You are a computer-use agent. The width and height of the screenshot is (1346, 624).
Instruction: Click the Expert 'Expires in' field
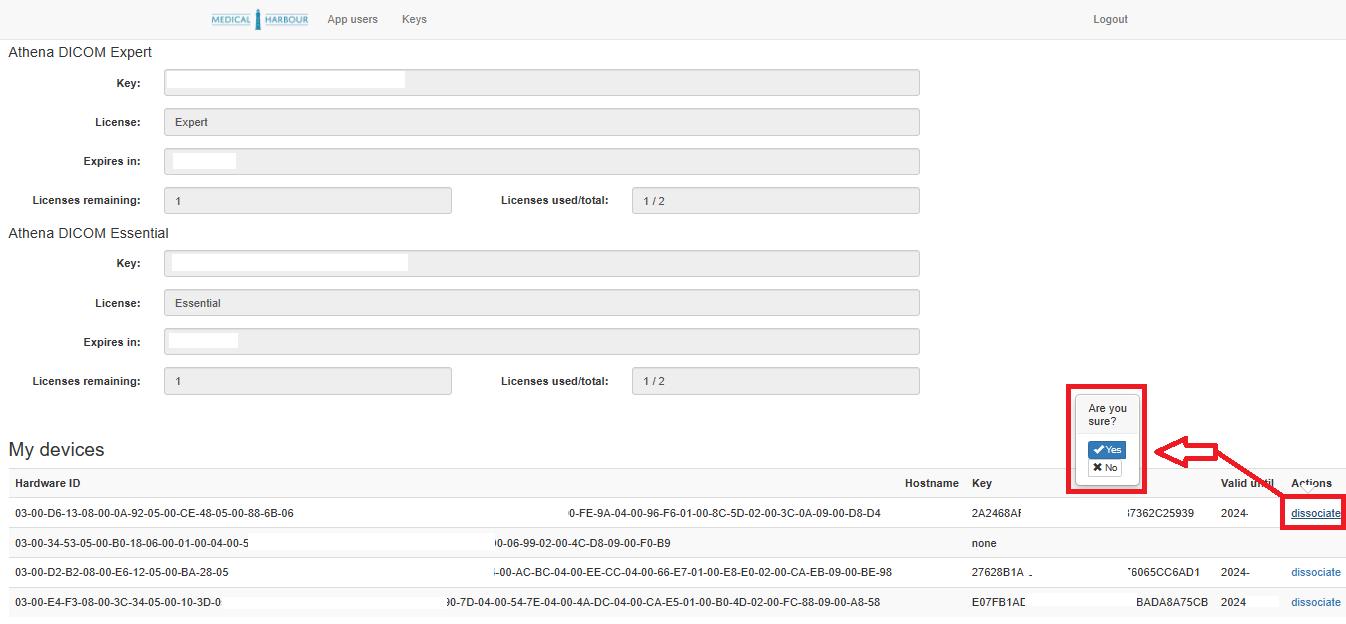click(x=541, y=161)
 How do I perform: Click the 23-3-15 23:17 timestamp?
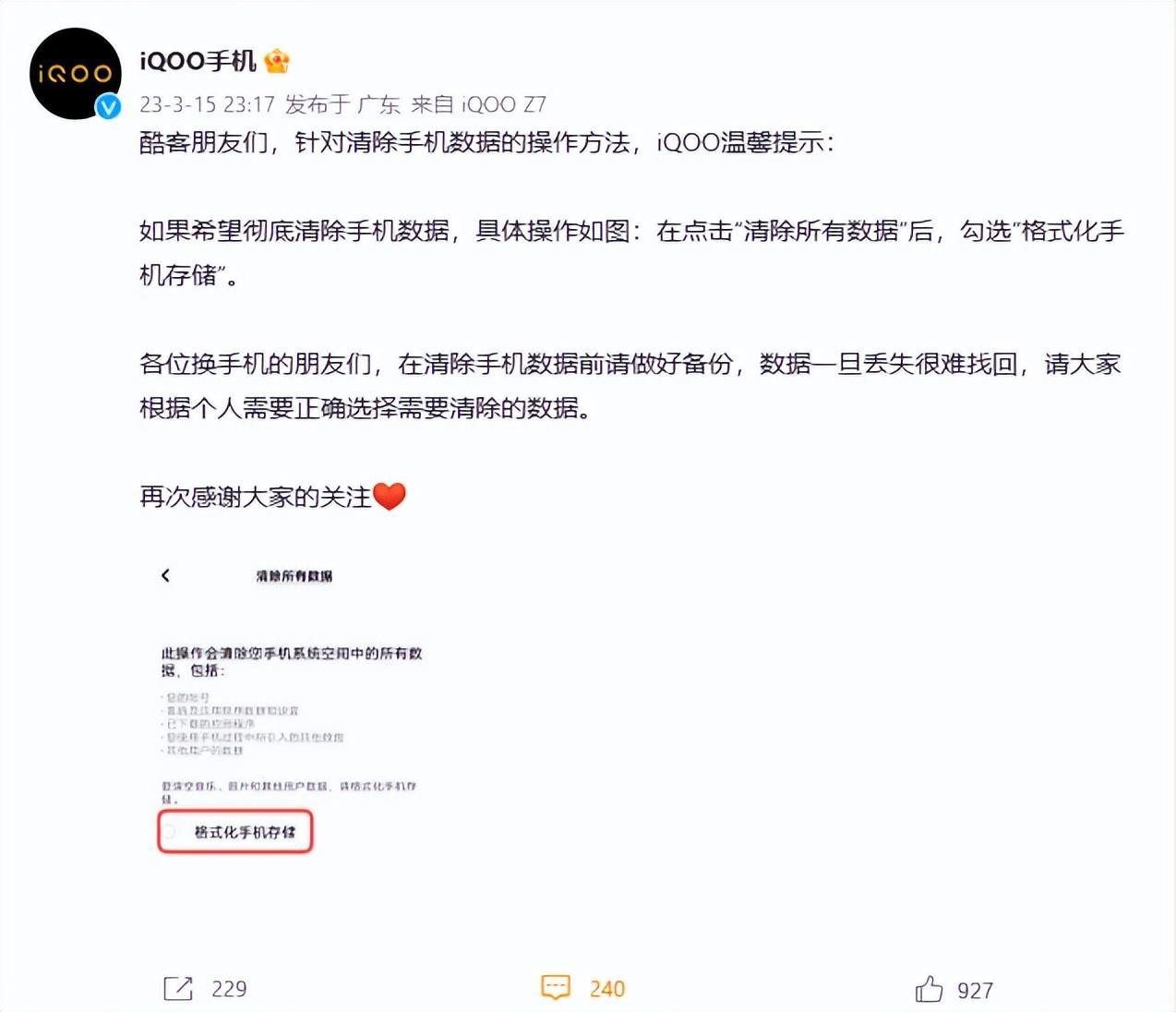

---

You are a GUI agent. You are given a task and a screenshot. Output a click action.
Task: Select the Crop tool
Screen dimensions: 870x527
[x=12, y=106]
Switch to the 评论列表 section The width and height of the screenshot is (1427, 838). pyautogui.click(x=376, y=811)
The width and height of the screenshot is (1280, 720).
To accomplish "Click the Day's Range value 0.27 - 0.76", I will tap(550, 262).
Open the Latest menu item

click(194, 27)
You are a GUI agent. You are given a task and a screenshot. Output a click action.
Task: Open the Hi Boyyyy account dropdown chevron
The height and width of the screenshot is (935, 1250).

## ACTIVITY:
Some lines in the records above contain "width". Count them and give the number only.

## RESULT BELOW:
4